Over years working in data visualization, we’ve sought to build tools that help designers craft sophisticated graphics, including systems such as Prefuse, Protovis and D3.js. However, in the grand scheme of things, “artisanal” visualizations hand-coded by skilled designers are the exception, not the rule. The vast majority of the world’s visualizations instead are produced using end-user applications such as spreadsheets and business intelligence tools. While valuable, these tools often fall short of fully supporting the iterative, interactive process of data analysis. Improved tools could help a larger swath of people create effective visualizations and better understand their data. The goal of the Vega project is to promote an ecosystem of usable and interoperable visualization tools, supporting use cases ranging from exploratory data analysis to effective communication via custom visualization design. This goal has led us to develop not a singular system, but rather a stack of tools for interactive data visualization. At the foundation of this stack is the Vega visualization grammar. Similar to how SQL provides a language for expressing database queries, Vega provides a declarative language for describing interactive visualizations with primitive building blocks such as data, transforms, marks, and event streams. On top of Vega, Vega-Lite provides a concise language for rapidly generating statistical graphics to support data analysis. With Vega and Vega-Lite, we have built a number of graphical user interfaces including the Voyager visualization tool, which blends manual and automated chart authoring to facilitate exploratory data analysis. Tools from the Vega ecosystems have been adopted by the Jupyter/Python data science communities, Wikipedia, and leading tech companies including Apple, Google, Microsoft, Netflix, FitBit, and Twitter.
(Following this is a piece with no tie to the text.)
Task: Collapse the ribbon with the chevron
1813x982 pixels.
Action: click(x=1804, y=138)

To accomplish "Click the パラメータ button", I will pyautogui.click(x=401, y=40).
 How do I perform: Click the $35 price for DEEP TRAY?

- Twitter: Students who want to apply to the Vega project should submit at least one patch through GitHub before submitting an application. The reason that we require this is to make sure that you can set up your development environment and work with the development infrastructure. A possible patch can be a new tutorial, a new example visualization, or a bug fix for any issue. A list of examples that could be implemented is at vega/vega-lite#1486. We have also marked issues that we think are suitable for newcomers on GitHub : https://github.com/vega/vega-lite/issues?q=is%3Aopen+is%3Aissue+label%3A%22Good+first+issue%22.
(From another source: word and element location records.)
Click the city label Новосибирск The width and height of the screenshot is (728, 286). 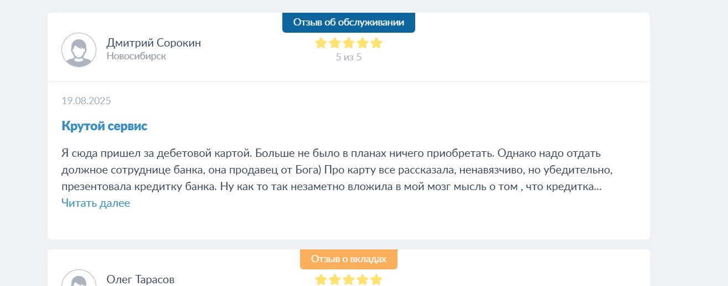[x=136, y=56]
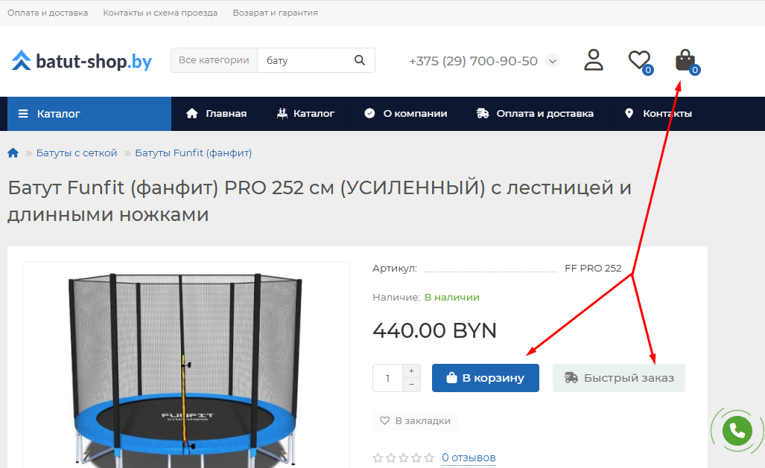Open the shopping cart bag icon
The image size is (765, 468).
coord(687,62)
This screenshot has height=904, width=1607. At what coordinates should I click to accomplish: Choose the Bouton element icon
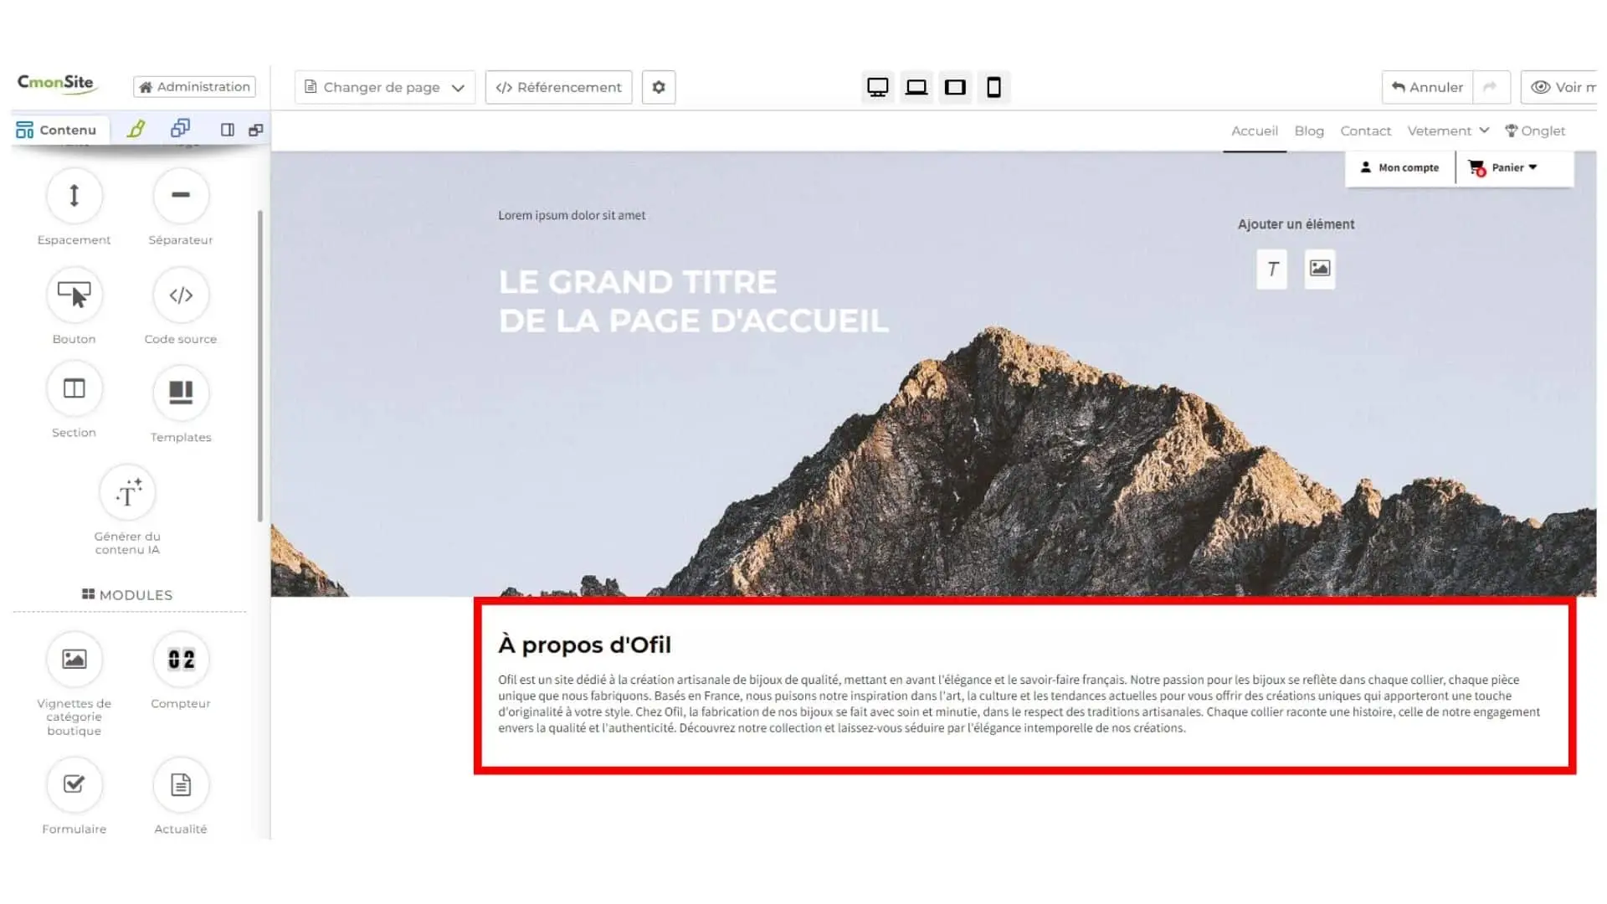pos(74,295)
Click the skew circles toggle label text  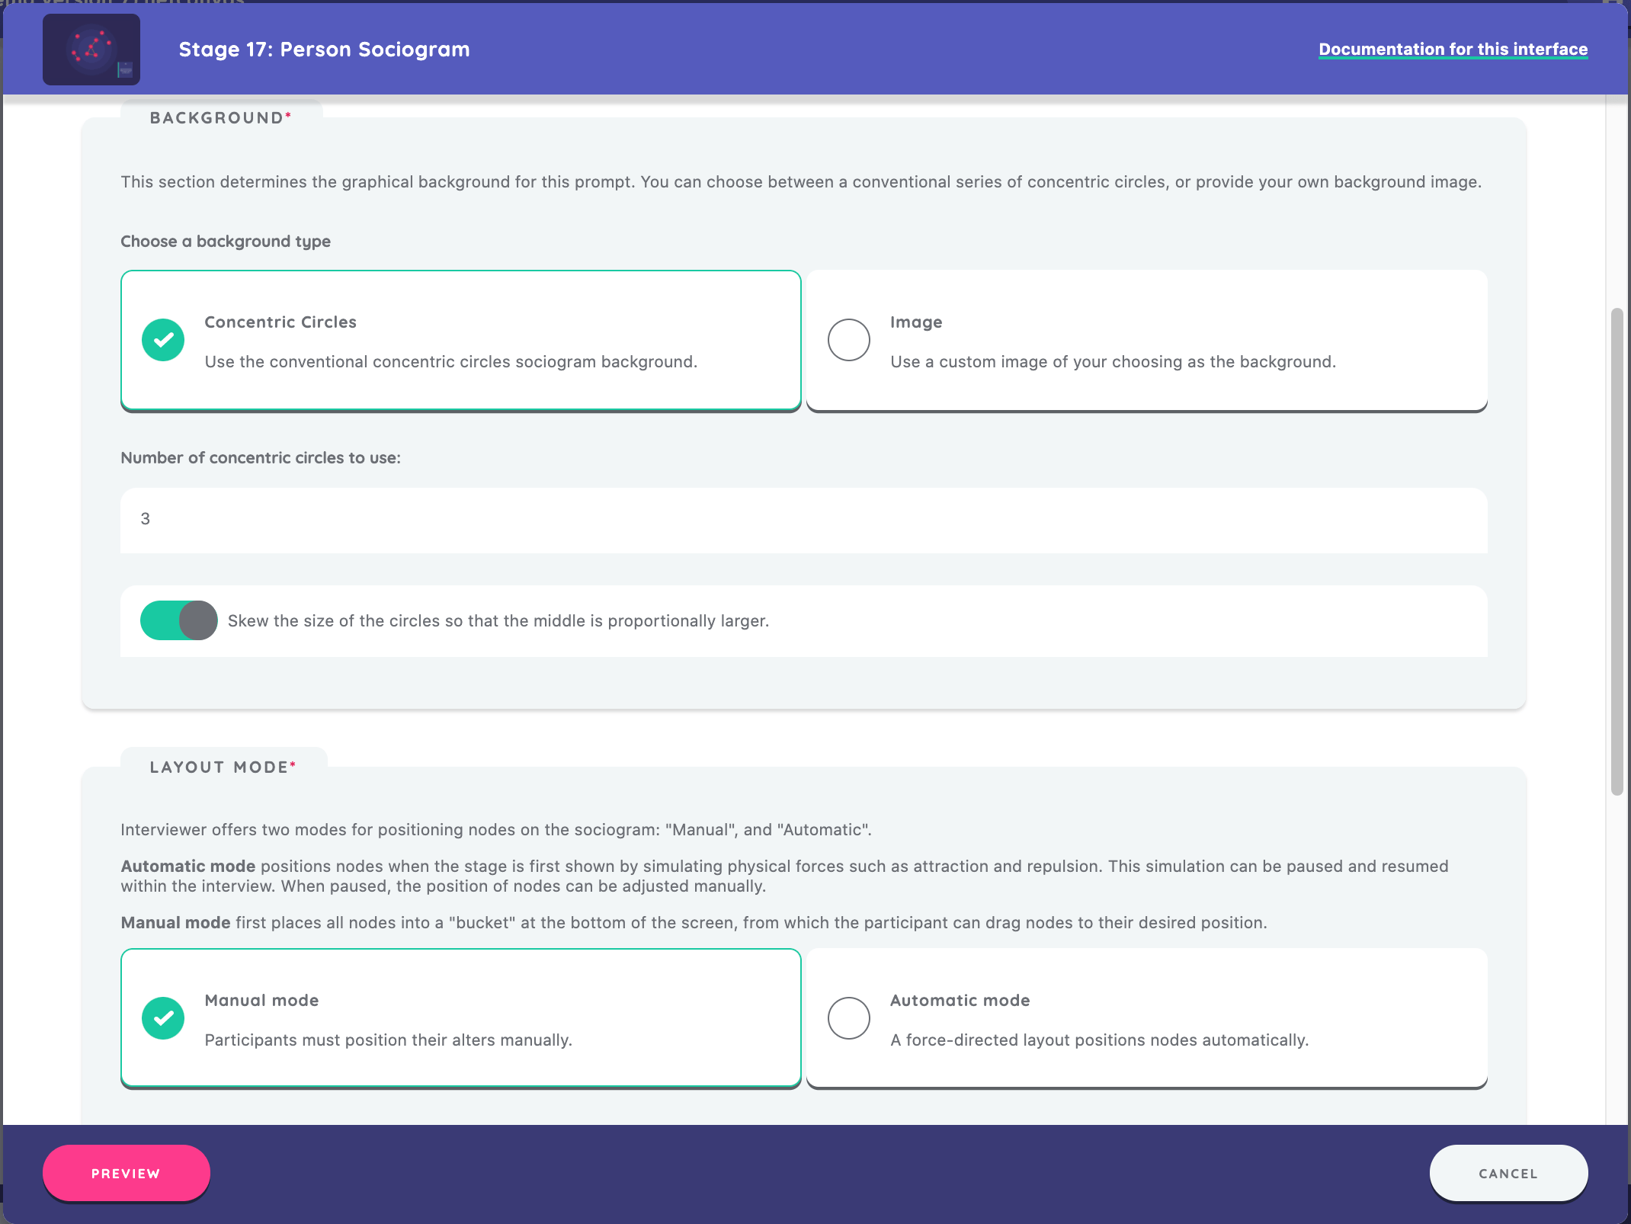click(x=498, y=621)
A complete GSoC application should include a presentation of yourself. The ideal candidate should demonstrate excitements and the ability to successfully finish a project. To help you convince us, we encourage applications with a project plan. Our list of suggested projects (http://bit.ly/vega-gsoc-2018) is not exhaustive, and more importantly, each idea only includes a summary of what could be done. An application should describe how you think the project may be split up into milestones. For any UI projects, having initial mockups would be helpful. Proposals that affect the declarative specification should include examples.